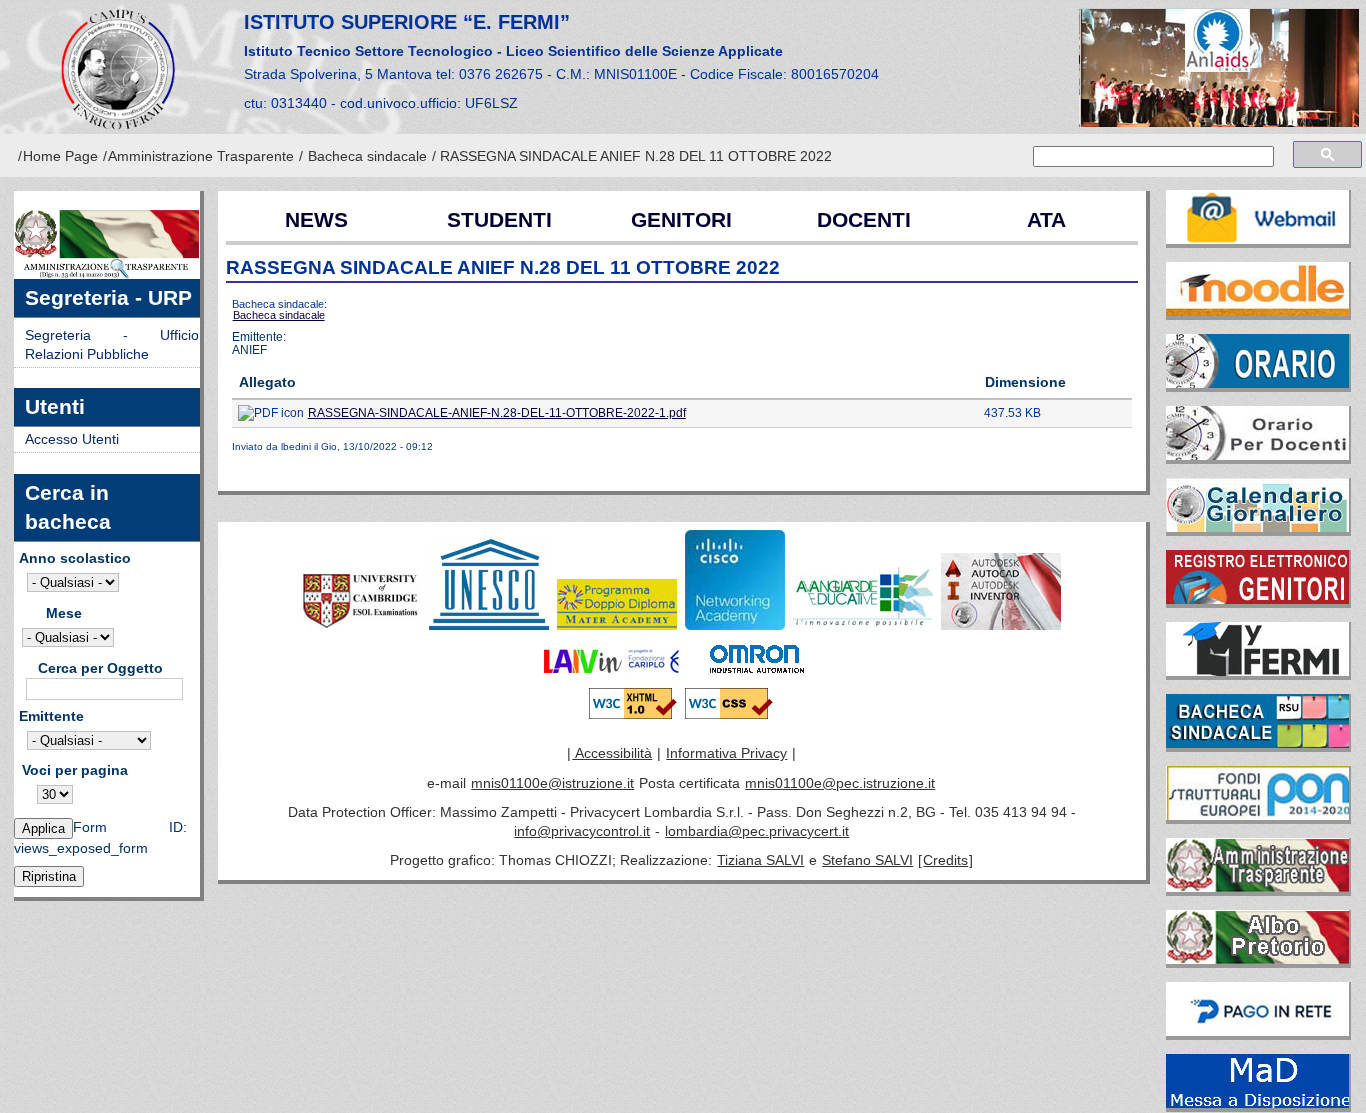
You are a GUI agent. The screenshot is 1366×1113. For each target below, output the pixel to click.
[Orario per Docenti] (1258, 429)
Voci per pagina (75, 770)
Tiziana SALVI (760, 860)
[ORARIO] (1258, 357)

#####

▶ **TASK OBJECTIVE**
If an entry above holds a picture, omit the picture but retype everything else exactly.

▶ **RESPONSE**
You are a GUI agent. The screenshot is 1366×1113. For each target below, output the pixel to click.
[Orario per Docenti] (1258, 429)
Voci per pagina (75, 770)
Tiziana SALVI (760, 860)
[ORARIO] (1258, 357)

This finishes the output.